Items from a dataset
────────────────────

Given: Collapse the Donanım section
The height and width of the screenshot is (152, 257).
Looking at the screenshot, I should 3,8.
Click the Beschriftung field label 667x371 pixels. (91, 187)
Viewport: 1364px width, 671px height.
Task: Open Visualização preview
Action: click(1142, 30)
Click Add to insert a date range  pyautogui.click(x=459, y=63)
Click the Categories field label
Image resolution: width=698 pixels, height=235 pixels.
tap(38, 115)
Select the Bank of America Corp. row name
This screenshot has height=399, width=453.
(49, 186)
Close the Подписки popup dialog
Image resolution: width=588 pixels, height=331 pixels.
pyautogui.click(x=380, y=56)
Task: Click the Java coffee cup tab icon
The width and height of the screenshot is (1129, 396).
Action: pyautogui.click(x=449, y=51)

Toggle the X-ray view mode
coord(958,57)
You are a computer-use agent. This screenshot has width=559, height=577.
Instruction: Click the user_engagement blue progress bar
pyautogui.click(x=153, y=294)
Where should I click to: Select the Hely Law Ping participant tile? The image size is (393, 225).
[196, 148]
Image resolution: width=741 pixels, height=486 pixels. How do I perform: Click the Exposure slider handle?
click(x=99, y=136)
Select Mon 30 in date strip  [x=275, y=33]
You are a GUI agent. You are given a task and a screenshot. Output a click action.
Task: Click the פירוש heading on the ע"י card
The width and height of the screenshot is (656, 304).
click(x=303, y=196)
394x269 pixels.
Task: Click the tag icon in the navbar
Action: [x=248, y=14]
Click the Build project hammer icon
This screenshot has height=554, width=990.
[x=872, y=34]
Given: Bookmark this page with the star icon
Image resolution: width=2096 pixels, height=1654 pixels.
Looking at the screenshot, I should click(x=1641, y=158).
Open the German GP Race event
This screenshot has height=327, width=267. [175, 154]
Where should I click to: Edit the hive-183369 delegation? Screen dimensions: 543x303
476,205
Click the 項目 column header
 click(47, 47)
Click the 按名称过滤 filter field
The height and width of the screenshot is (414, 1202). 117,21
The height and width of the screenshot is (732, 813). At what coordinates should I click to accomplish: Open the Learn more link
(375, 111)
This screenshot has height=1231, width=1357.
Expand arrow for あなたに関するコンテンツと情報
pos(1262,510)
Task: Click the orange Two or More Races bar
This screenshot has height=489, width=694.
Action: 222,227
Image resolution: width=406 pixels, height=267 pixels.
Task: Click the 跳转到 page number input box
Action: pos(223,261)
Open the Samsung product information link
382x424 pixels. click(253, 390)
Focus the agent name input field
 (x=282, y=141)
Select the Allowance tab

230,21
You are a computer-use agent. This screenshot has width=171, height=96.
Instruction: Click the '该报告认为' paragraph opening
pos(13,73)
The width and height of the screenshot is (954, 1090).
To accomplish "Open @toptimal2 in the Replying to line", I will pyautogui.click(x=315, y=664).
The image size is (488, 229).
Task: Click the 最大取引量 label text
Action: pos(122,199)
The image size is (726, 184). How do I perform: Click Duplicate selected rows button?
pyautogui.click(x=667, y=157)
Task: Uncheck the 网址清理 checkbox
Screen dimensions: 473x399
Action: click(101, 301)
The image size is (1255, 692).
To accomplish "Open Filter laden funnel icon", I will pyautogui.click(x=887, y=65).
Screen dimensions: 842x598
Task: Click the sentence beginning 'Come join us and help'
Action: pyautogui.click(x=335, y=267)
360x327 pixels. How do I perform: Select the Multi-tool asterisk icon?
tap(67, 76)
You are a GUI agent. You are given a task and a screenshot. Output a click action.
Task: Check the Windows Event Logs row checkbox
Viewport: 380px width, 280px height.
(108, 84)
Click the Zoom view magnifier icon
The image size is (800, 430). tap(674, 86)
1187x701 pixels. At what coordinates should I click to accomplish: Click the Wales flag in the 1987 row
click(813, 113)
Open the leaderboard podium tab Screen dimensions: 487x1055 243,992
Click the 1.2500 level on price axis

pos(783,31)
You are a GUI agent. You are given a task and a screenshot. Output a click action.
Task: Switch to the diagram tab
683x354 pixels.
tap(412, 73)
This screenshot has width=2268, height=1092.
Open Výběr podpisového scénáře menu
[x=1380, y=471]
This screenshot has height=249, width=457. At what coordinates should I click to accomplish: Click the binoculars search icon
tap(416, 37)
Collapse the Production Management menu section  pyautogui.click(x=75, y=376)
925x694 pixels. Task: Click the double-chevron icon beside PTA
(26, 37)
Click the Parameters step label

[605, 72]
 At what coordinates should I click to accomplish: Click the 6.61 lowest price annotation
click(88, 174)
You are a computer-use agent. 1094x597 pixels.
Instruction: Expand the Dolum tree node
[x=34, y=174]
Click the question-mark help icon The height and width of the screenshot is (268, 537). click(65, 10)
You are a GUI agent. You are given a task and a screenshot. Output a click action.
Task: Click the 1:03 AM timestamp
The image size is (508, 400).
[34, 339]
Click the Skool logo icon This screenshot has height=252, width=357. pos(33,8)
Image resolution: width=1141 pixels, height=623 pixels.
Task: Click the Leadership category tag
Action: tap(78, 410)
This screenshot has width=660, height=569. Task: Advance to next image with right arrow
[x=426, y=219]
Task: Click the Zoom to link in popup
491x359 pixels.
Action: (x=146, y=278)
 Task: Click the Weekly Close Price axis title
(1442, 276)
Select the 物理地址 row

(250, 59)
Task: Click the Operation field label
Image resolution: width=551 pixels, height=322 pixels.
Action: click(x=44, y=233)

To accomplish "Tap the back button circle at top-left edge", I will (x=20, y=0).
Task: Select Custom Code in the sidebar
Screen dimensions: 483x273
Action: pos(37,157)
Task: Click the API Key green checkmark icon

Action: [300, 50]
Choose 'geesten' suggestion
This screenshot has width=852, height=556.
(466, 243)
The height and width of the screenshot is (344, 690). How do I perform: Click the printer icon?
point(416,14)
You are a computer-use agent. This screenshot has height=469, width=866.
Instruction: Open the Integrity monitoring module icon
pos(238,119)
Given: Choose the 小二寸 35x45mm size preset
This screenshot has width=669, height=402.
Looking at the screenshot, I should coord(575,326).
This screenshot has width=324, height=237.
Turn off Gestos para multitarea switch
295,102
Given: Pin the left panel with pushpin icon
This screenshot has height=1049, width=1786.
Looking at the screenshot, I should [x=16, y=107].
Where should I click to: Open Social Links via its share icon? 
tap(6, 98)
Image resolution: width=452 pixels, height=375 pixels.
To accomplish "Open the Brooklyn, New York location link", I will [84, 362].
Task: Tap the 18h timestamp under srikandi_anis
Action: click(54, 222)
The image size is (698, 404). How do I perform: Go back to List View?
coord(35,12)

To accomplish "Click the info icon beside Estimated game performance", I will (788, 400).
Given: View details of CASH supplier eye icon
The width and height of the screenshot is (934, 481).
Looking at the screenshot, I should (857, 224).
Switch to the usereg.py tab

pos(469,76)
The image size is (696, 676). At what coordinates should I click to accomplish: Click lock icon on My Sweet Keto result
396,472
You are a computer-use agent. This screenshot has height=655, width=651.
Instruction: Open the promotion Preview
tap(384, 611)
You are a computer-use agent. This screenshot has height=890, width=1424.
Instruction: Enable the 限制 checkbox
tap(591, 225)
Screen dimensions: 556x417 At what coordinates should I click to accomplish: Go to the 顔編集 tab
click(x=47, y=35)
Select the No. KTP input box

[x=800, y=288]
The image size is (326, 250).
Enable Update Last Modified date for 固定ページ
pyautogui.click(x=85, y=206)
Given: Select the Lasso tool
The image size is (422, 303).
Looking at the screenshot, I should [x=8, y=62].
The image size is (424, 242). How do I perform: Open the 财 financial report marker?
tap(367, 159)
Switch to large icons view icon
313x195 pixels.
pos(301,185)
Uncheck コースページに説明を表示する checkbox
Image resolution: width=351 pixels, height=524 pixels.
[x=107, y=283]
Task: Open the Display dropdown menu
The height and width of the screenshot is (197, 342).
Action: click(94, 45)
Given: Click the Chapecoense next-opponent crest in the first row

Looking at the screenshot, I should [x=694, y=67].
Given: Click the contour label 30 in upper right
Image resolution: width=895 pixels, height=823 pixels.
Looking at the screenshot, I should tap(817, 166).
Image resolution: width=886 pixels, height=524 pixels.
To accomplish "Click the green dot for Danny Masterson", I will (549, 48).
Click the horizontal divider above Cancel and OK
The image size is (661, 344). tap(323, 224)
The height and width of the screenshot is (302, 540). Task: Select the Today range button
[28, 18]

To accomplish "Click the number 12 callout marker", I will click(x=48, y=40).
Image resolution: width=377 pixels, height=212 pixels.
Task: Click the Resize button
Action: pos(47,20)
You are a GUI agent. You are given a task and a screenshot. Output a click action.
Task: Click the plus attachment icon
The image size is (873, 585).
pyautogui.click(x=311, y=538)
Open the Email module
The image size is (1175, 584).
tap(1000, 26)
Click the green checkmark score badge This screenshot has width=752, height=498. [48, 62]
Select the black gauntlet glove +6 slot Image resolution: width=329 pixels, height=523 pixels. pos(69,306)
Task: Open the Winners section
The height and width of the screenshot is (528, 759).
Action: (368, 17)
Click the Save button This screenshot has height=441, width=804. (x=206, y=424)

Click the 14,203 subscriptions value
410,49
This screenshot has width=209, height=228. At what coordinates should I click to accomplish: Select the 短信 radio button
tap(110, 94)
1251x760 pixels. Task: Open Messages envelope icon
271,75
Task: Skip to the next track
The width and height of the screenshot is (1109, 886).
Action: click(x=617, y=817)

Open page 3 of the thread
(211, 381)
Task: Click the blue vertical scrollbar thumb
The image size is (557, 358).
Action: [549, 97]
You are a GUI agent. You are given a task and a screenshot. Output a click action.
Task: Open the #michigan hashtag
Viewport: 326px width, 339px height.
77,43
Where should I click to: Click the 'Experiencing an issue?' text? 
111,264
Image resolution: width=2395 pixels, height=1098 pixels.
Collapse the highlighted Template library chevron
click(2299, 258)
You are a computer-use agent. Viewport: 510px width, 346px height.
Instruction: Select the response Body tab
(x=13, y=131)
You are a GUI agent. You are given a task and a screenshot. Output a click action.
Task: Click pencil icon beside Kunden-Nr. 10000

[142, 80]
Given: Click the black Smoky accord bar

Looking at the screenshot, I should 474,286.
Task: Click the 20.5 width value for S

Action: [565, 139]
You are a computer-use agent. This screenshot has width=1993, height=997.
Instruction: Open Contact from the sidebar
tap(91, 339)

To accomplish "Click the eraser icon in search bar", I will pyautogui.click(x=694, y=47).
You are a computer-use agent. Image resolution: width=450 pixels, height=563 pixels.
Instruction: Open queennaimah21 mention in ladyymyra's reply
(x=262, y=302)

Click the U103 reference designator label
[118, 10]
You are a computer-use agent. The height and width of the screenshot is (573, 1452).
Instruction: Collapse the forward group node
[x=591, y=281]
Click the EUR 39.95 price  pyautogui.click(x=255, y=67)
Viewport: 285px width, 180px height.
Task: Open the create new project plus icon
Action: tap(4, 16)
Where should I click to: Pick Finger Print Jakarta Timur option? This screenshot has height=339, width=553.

────────────────────

▶ _Exercise prompt_:
Find every line above that contains the word "search", and copy each one.

▶ _Written response_:
This screenshot has height=249, width=457. At what coordinates should I click to accomplish: Click the binoculars search icon
To accomplish "Click the eraser icon in search bar", I will pyautogui.click(x=694, y=47).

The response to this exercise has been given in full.